“Every so many years The Daily blows up its Thursday insert and tries something new,” said the editor’s note in Thursday’s Daily Northwestern, as if natural forces had done in its last weekly magazine, PLAY. But that’s a little disingenuous: PLAY was blown up for a reason.
The Daily has been having trouble since the fall, when it was forced to combine its city and campus desks. A lack of campus coverage was frequently filled by superfluous wire stories — I remember at one point seeing two facing pages reported entirely by the Associated Press. PLAY, which had originally been 12 pages, was cut to eight, but still looked sloppy and indulgent: There were those editors’ photos with accompanying thought bubbles on the latest in pop culture, and there were still too many reviews written in preening critical prose like, “It’ll be sure to enthrall.” (Full disclosure: I wrote an article for PLAY in 2006.)

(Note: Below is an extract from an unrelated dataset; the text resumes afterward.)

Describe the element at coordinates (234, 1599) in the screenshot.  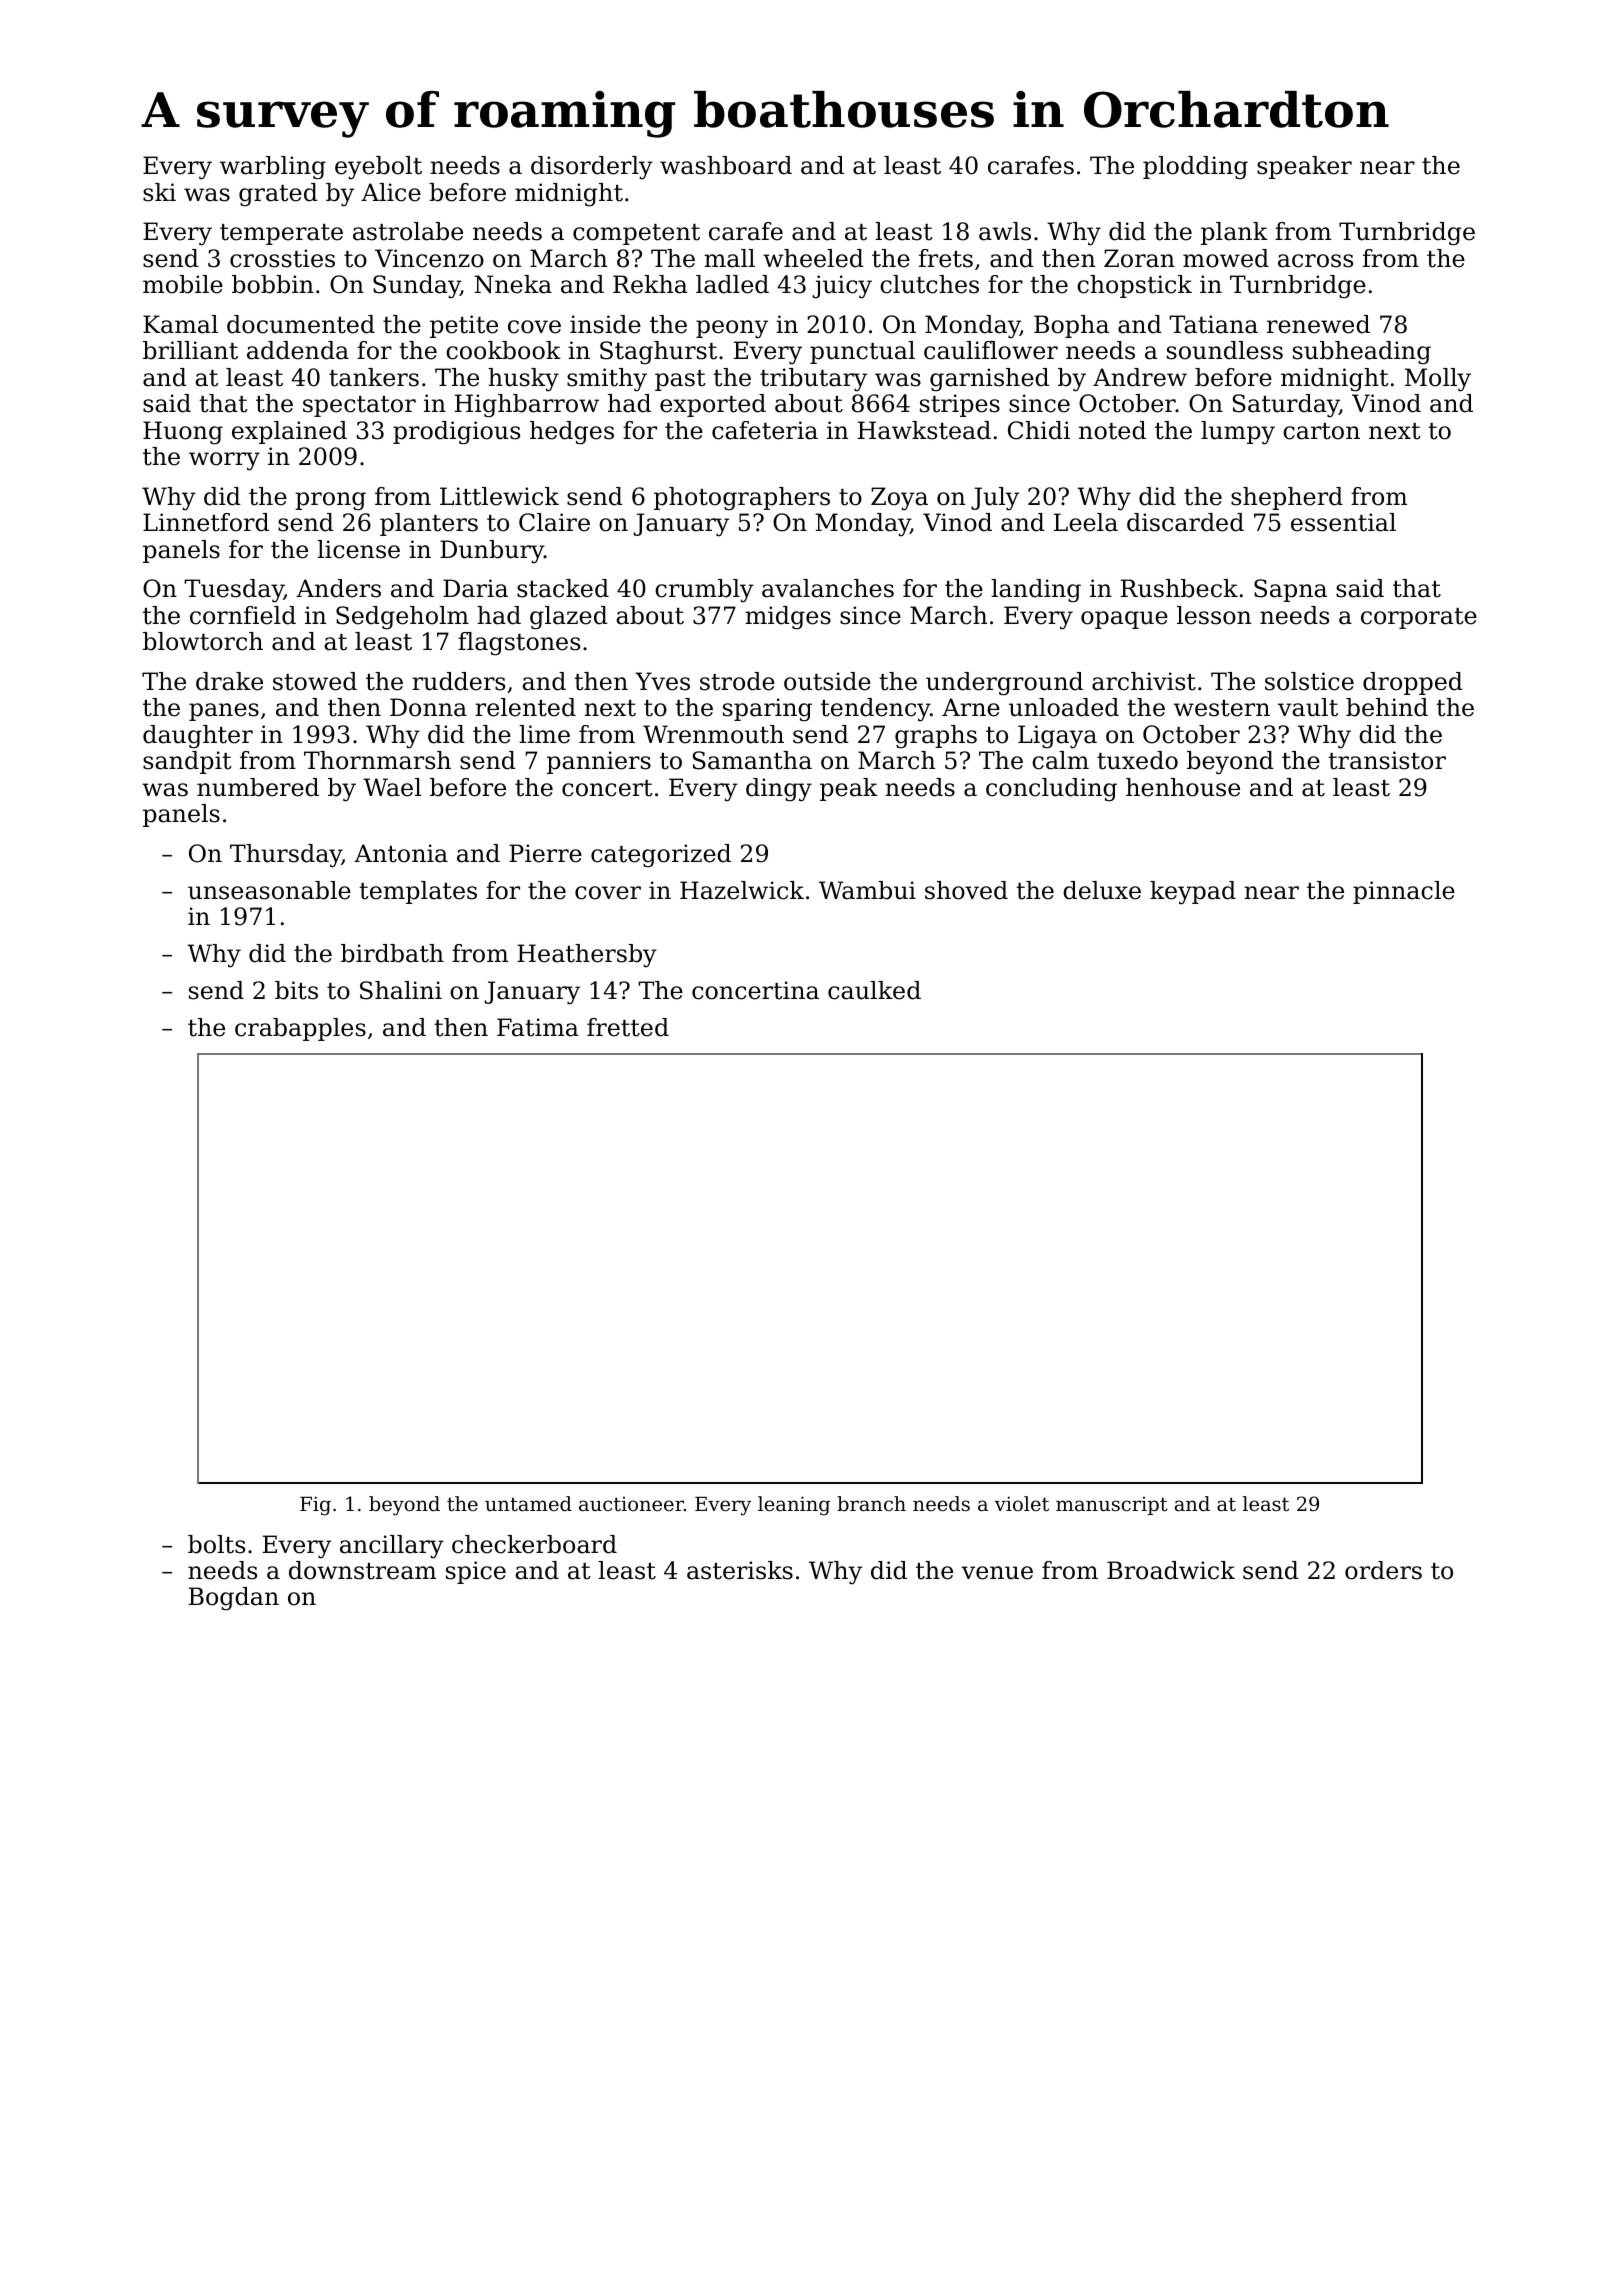
I see `Bogdan` at that location.
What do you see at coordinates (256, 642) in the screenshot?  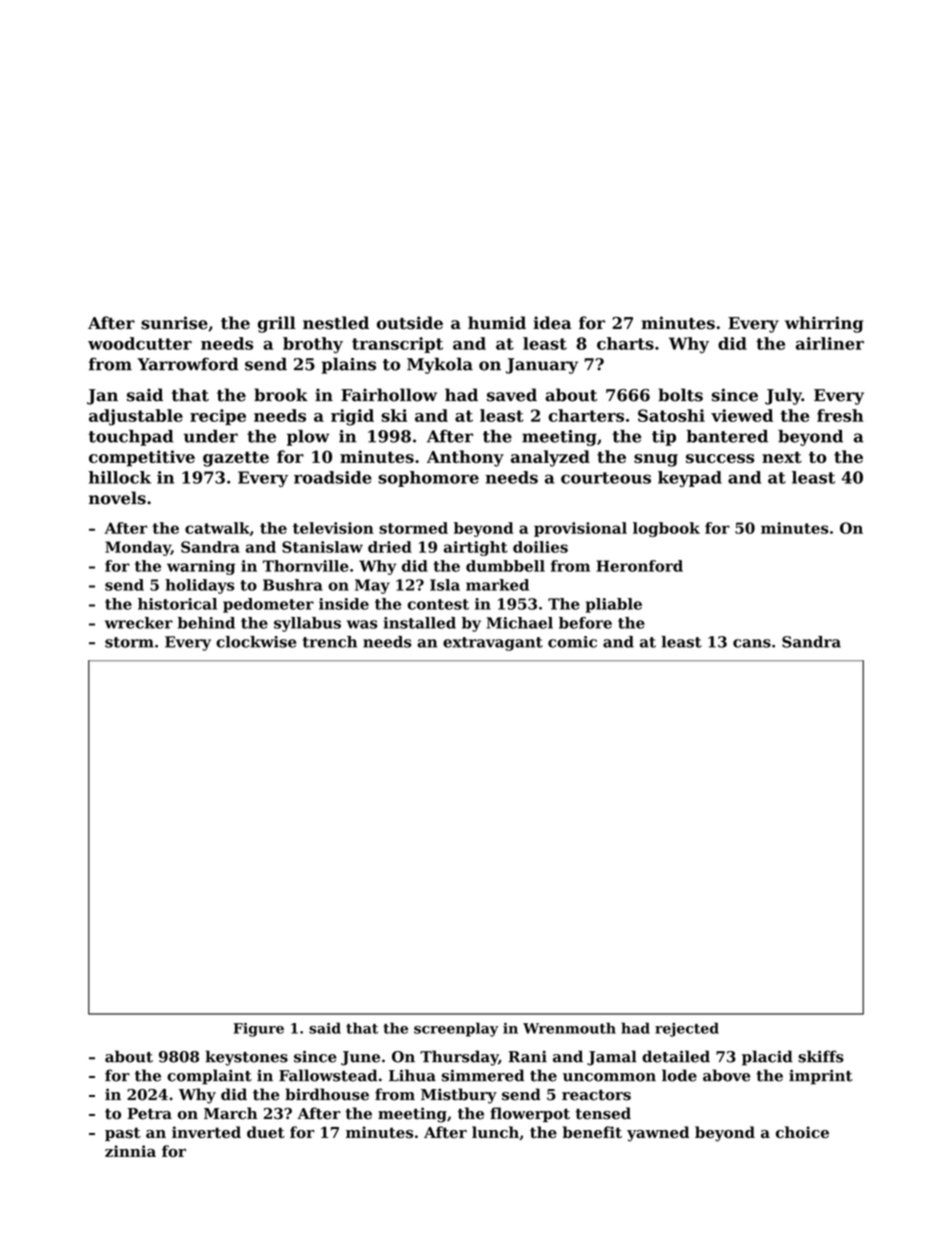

Now The Daily looks like it’s getting its act together. Last quarter, senior Jordan Weissmann, who had never actually been a PLAY editor, was asked to revamp the magazine, one of several signs that The Daily wanted to shed its own skin. Weissmann handpicked his own editorial board without applications, saying in an e-mail to the PLAY listserv, “We’re going to be doing some tinkering.” Two regular PLAY contributors told me they were indignant at being unilaterally ignored in the process, but I also admired how well-contained the whole project seemed. When I mentioned the changes to a Daily reporter near the end of the quarter, she just glared at me — “Something’s happening to PLAY?”
Whatever you think of his tactics, Weissmann’s overhauled magazine, now known as The Weekly, hasn’t just saved PLAY — it might save The Daily, too. The Weekly announces itself in big, bold letters, with smaller preview headlines running across the top in different configurations, New York magazine-style. According to what two former PLAY editors told me, New York and the online media gossip blog Gawker were two names thrown around in early meetings for The Weekly. It’s not new, but it works — The Weekly has a real voice that’s blunt but also playful, smart without taking itself too seriously.
The Weekly, which has been bumped back up to 12 pages, relegates culture coverage to digestible lists, including music review blurbs that humorously designate recent releases for different readers’ tastes — Spice Girls is lowbrow, Nancy Wilson is highbrow — also influenced by New York magazine’s entertainment listings. The magazine’s main currency is campus life and gossip: A somewhat far-fetched “What If” feature (this one posits Lindsay Lohan coming to NU), a catty “Confirmed & Denied” gossip column, and a meatier, 2,500-word cover feature that is unlike anything normally published on this campus. I mean that in a good way.
The huge photo on the cover of The Weekly features the face of a WNUR host profiled inside but, in a way, it’s also a face for Daily readers to finally grab onto. The Daily’s biggest problem has always been its lack of personality, a fact made evident when DIY campus gossip outlets like Overheard at Northwestern started online last year. Even most of The Daily’s news sacrifices narrative for mechanically written inverted-pyramid stories. Features (on campus and off) have become almost nonexistent, and where they do pop up, it’s difficult to gauge whether the newspaper is in fact parodying itself.
What The Weekly does right is talk to Northwestern students in a language they can understand about the things they want to read. At what point before now would the newspaper let a (hilarious) quote from a sophomore about sorority rush stand on its own, or publish a photo of “Fuck Frats” spray-painted by the Rock without a didactic, “What is the administration going to do about this?” story to go along with it?
The design and construction are still shoddy, and some features (like the ticker tape of news bits scrawled on each page) are awkwardly placed and designated. But where the magazine takes risks, it also invents — or, more accurately, re-invents — in ways that didn’t seem possible for The Daily a few months ago. When I asked Jordan Weissmann why he didn’t accept applications from staffers already in the PLAY hierarchy in an e-mail, he wrote, “The bottom line is that applications are not an efficient way to create what, essentially, was a startup magazine. If you’re going to have a guiding vision for the project, you need to have a sense of the people you want involved.” One thing The Weekly has is vision — and that’s exactly what it needed.